[Collected data]
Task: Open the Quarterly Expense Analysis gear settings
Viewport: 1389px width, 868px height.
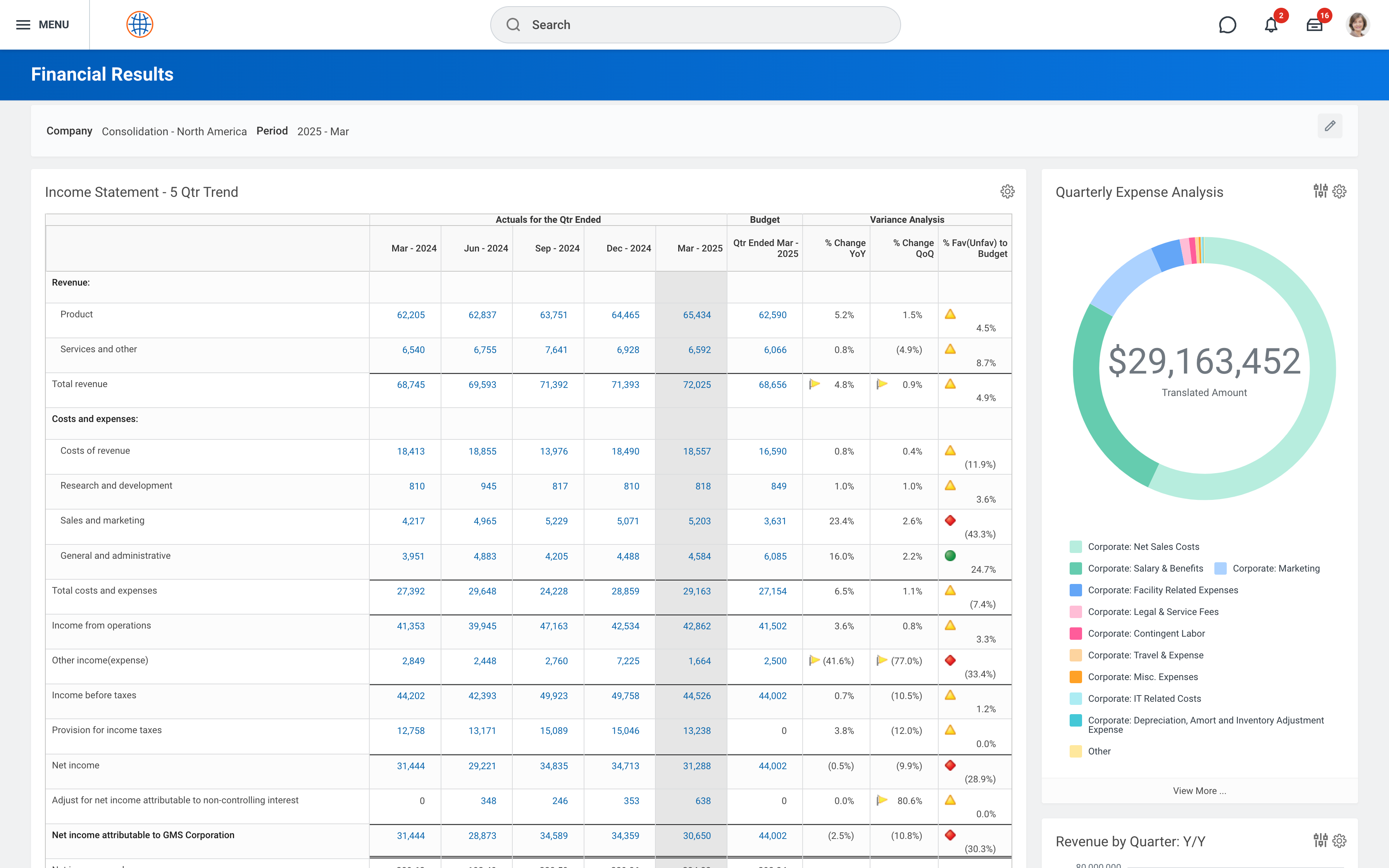Action: coord(1340,191)
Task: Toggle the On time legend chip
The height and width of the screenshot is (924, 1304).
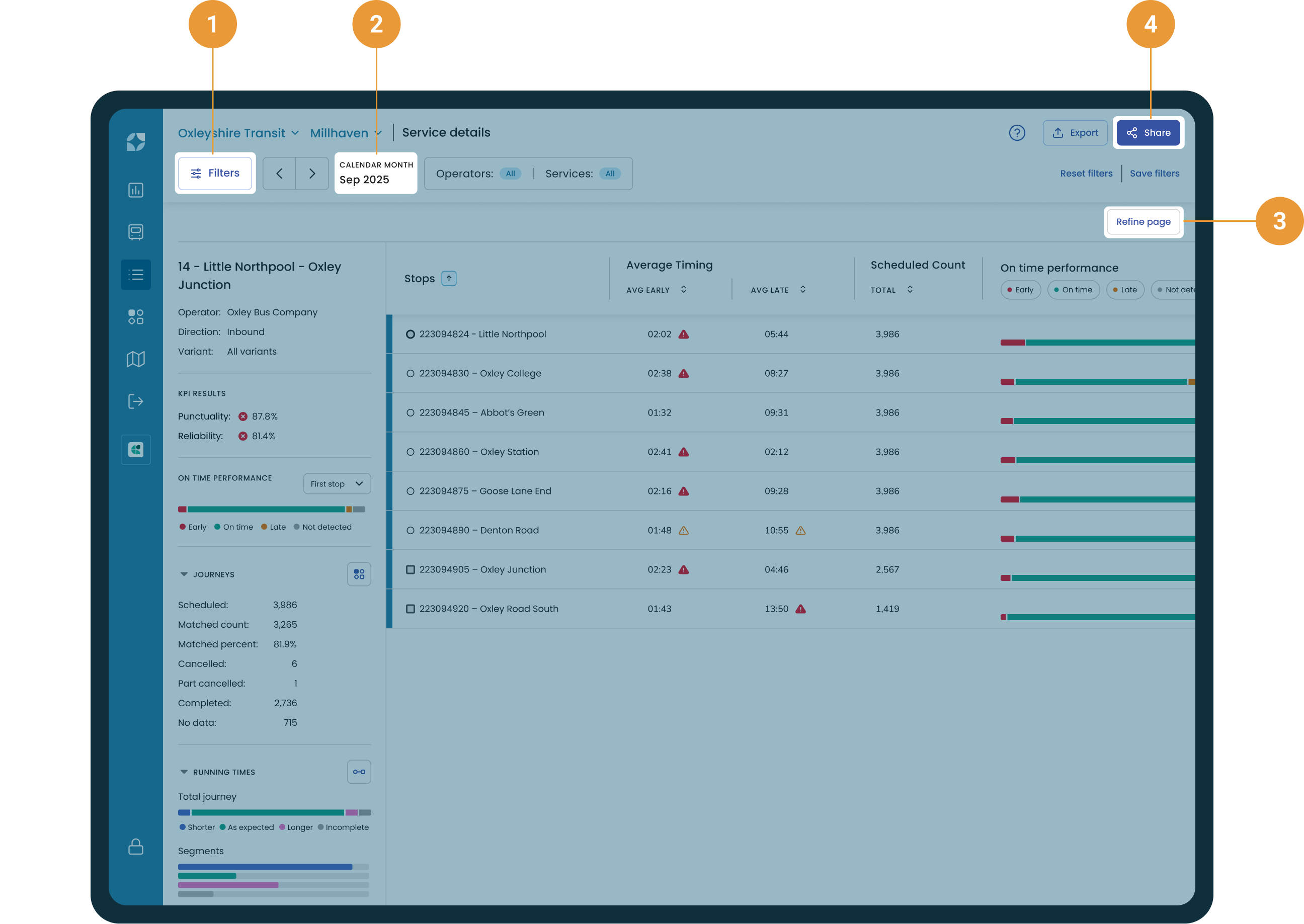Action: click(x=1073, y=290)
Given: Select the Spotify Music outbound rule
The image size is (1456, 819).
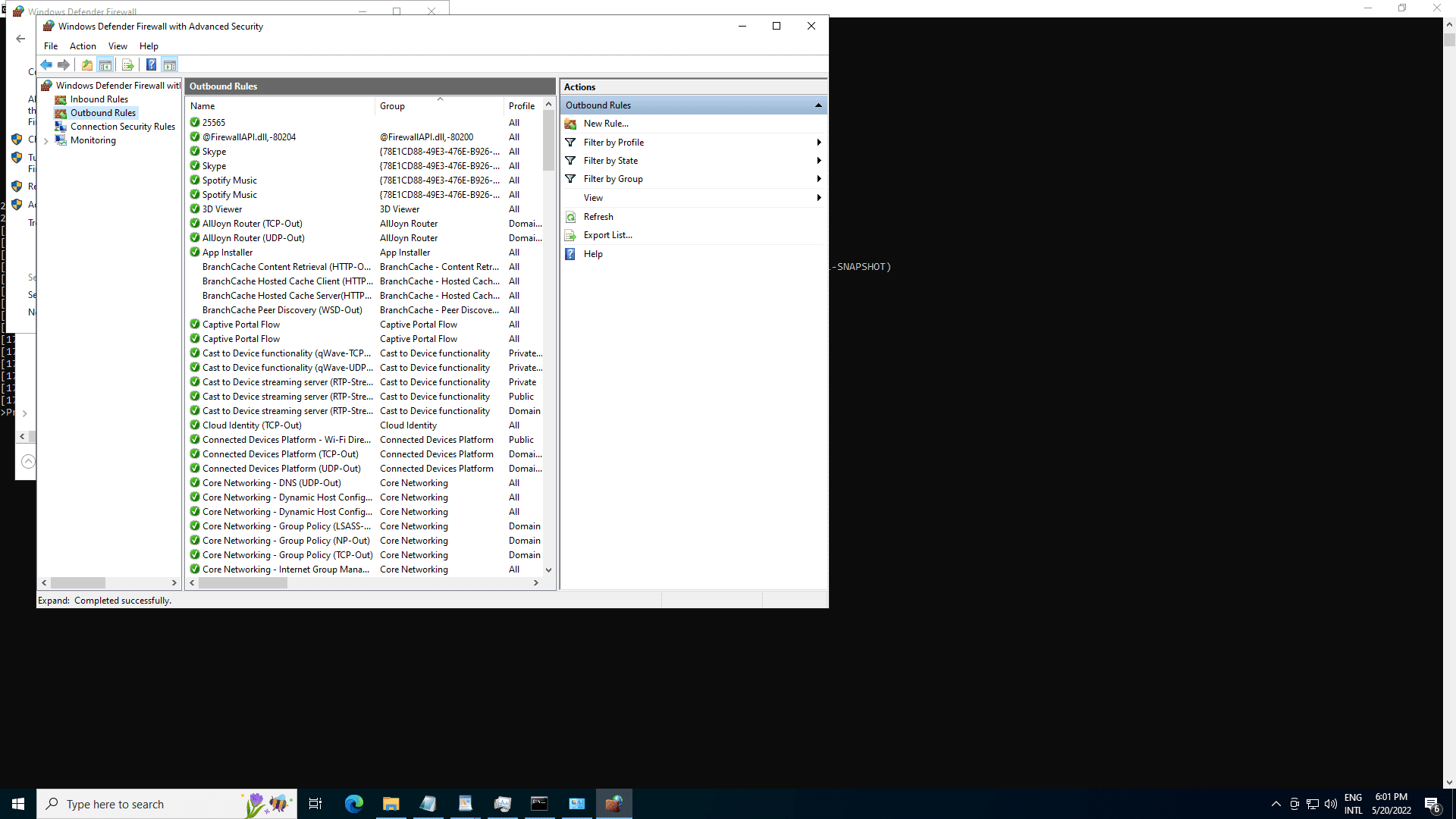Looking at the screenshot, I should click(229, 180).
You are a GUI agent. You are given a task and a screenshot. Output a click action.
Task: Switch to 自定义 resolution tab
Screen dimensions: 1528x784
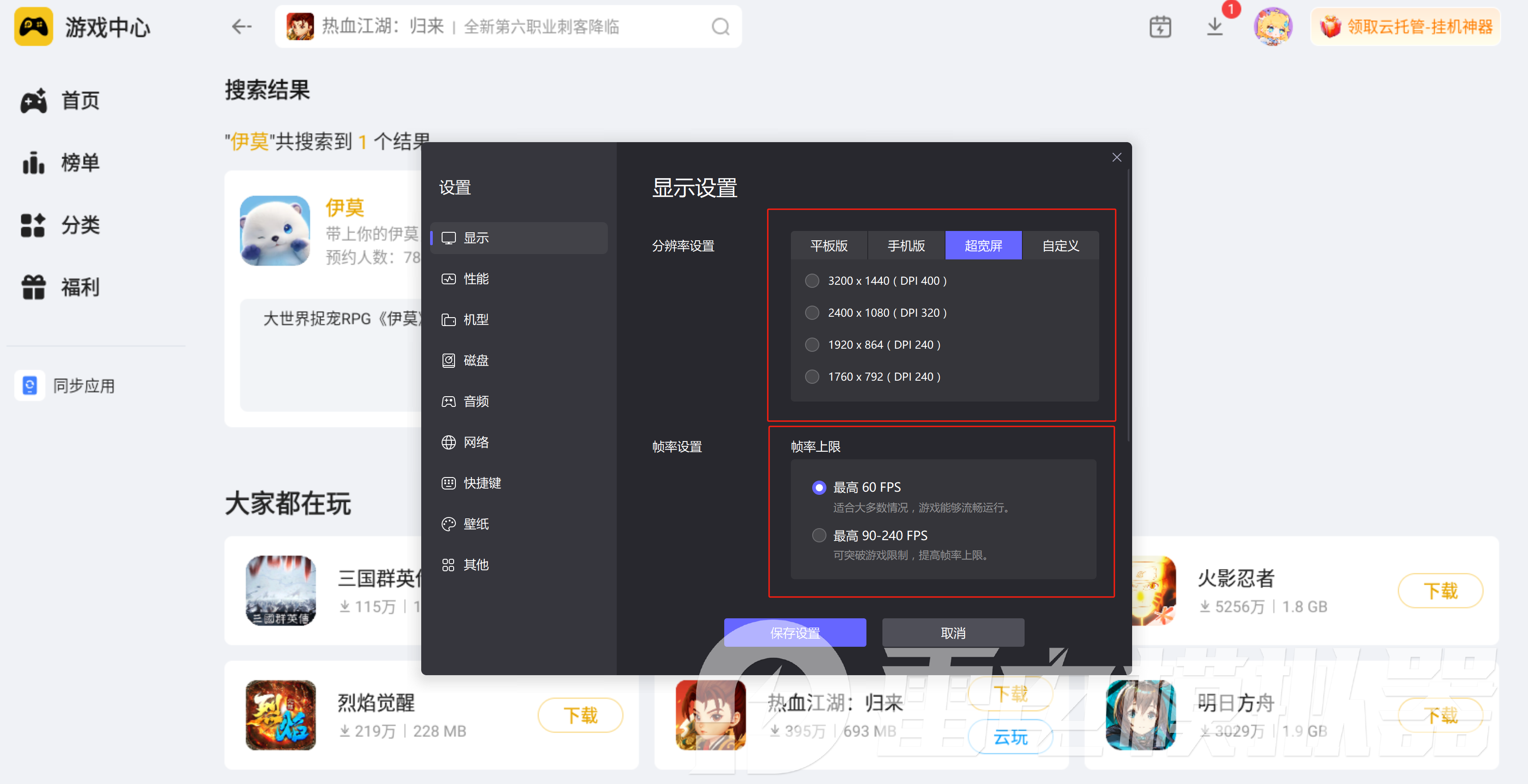pyautogui.click(x=1060, y=246)
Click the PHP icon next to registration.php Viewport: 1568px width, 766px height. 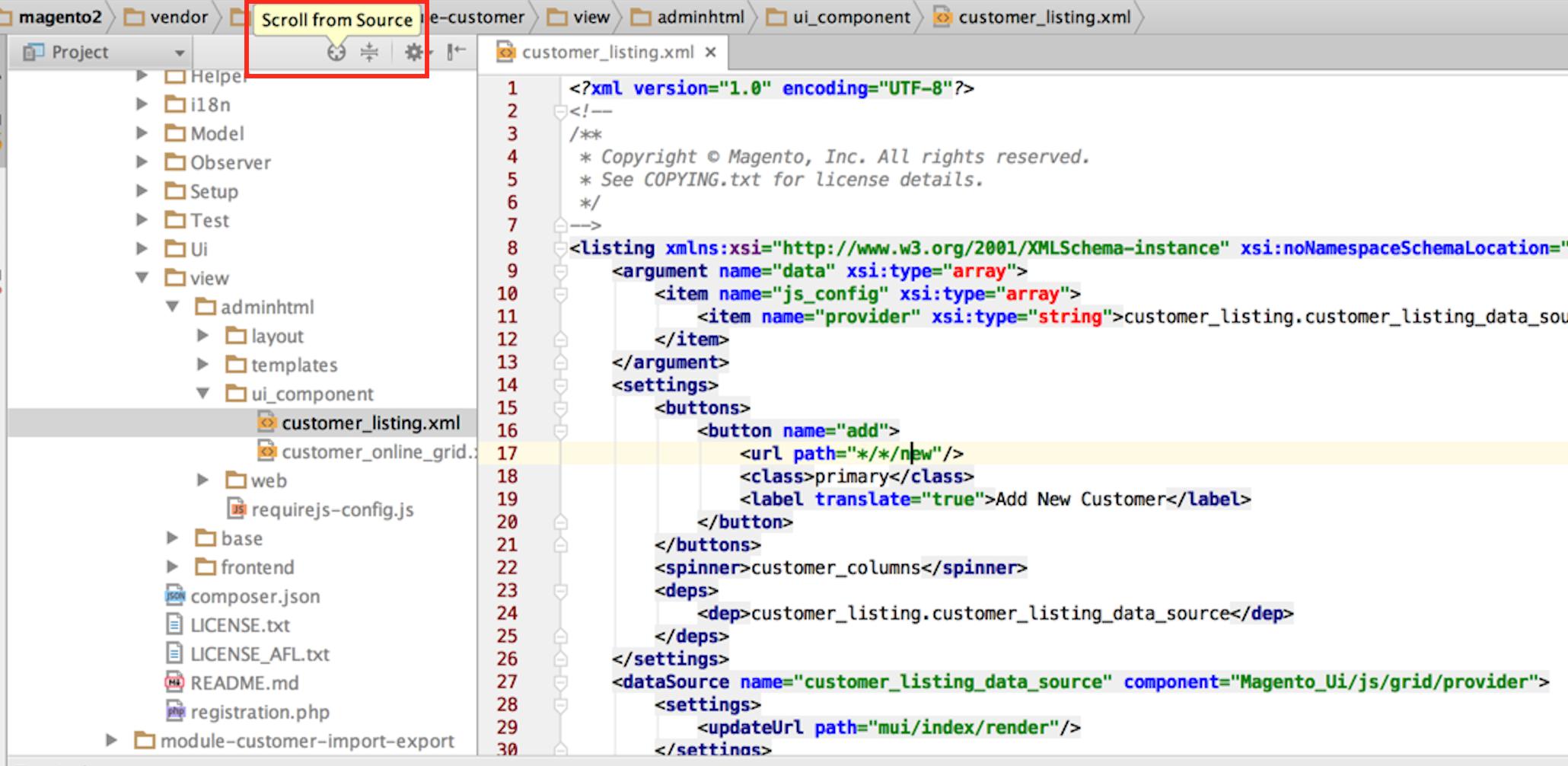pyautogui.click(x=174, y=712)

● Exercise goal: Return exactly the stretch above whose first line contains "Viewport: 1389px width, 868px height." and whose last line contains "Given: Select the Spotify Music outbound rule", and nothing outside it. The pictures should not appear.

● Written response:
Viewport: 1389px width, 868px height.
Action: coord(1340,191)
Task: Toggle the On time legend chip
The height and width of the screenshot is (924, 1304).
Action: click(x=1073, y=290)
Given: Select the Spotify Music outbound rule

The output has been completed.